If you had to make a documentary about another movie, which would you pick?
SCHMIDER: Oh, that’s a great question.
RILEY: Oh, damn. That’s tough.
Hard ones for last.
RADIGAN: That’s a tough one. But it’s a fun one.
RILEY: I have to think about it. Give me 10 seconds.
SCHMIDER: Everyone keeps asking about when Chasing Chasing Chasing Amy is coming out. That’s interesting to me because being extra meta is always fun. But the movie that I would make a documentary about because it had the lifesaving impact on me is already sort of being made, so I don’t need to go make it. But I’m really interested in continuing to see and make new stuff not based on old stuff. Because in my work at GLAAD, I see a lot of things that are about the past and sort of unintentionally sometimes replicate stories of the past, and I’m not really interested in that. And that’s sort of the reason I even signed on to be a part of this is — while it is a commentary about a film of the past — it’s really about a filmmaker coming into his own and his life, too, as the last scene as he walks out of the studio shows. And that’s sort of the point: Can we go into the future with stories that we can imagine greater and bigger and beyond anything that we’ve seen before?

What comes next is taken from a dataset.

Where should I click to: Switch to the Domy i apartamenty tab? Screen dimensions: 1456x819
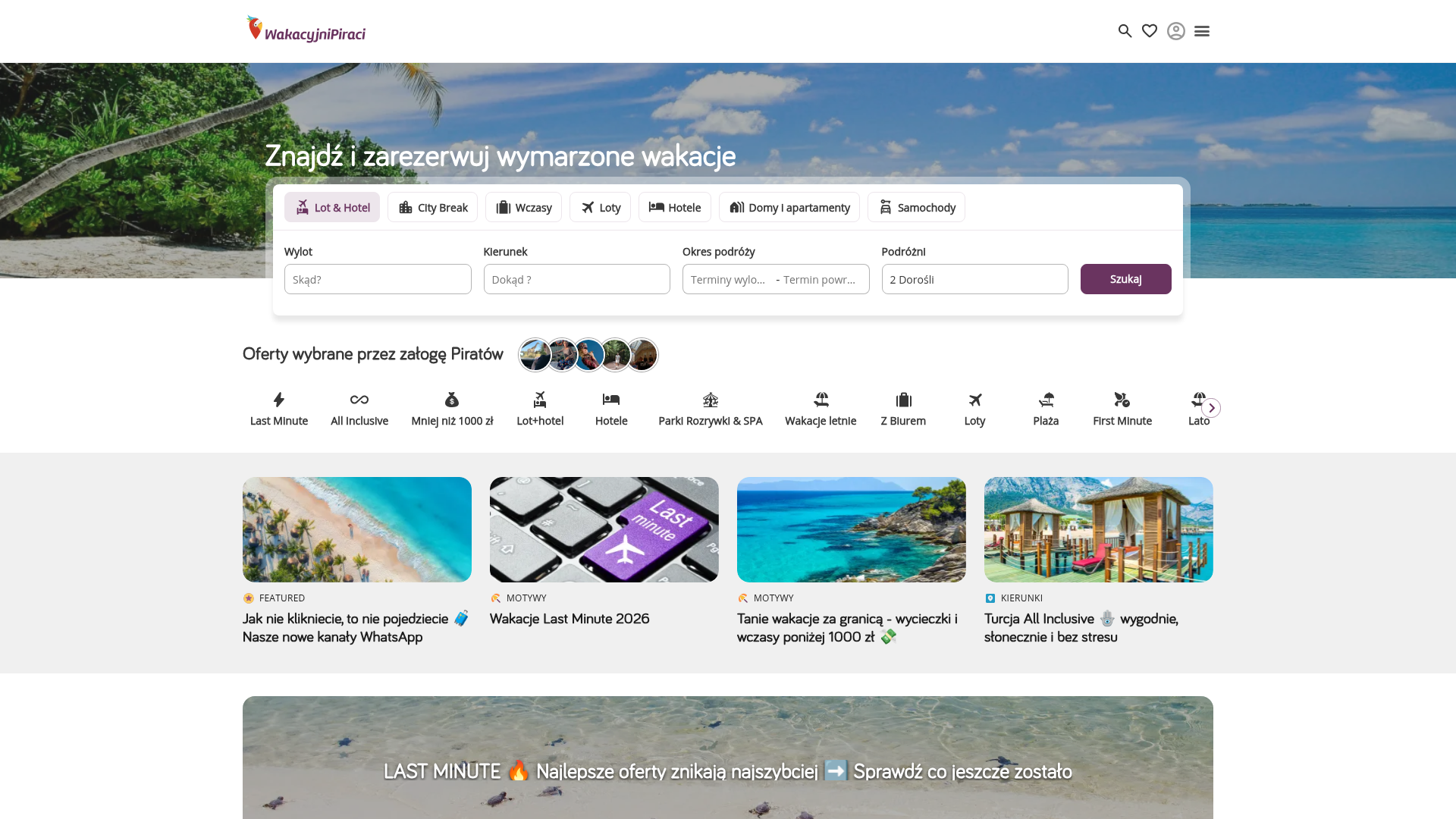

So…you’ve given me a beautiful but cop-out answer.
SCHMIDER: [Laughs] It’s true! I’m sorry — it’s true.
RADIGAN: I think of things that really made me happy as a kid that lit me up or filled my cup, before it was films, it was actually theater. I feel like it’d be very funny, although probably someone’s made this or making this, is like a doc that’s like Theater Camp but unscripted. Something of that nature. But ideally, the tone of it just being queer joy — something that relates to that in some way. For me, I think of theater, personally. Musicals.
RILEY: Funko Pops.
RADIGAN: Oh my god, Funko Pops.
RILEY: Or final girls. Or Imagine Me & You.
These are great ideas. Sav, I’m making you name a real movie. I think I know what it’s going to be.
SCHMIDER: I think I do, too.
RADIGAN: I think I do, too.
RILEY: I just want to say: He pitches a new documentary to me every day.
SAV: If I put this on the record, it becomes my intellectual property, right?
Sure. Yeah. We’ll say that.
SAV: Okay. I would do a documentary about The Truman Show and how we are all now living in The Truman Show. And honestly, Chasing Chasing Amy accidentally became my Truman Show, which is kind of my worst nightmare.
SCHMIDER: That did not go where I thought I was going.
SAV: You wanted a real answer! You got it!
I thought you were going to say Barb and Star Go to Vista Del Mar.
SCHMIDER: That’s what I thought!
SAV: It crossed my mind to say Barb and Star, but to be completely frank, we do not have enough distance. And what I would probably spend the most time talking about is that it would be as culturally relevant as Bridesmaids had the pandemic not screwed over its release because it is a brilliant comedy and one of the best comedies of the 21st century. But also just the way that it pushes cinema forward is legitimate.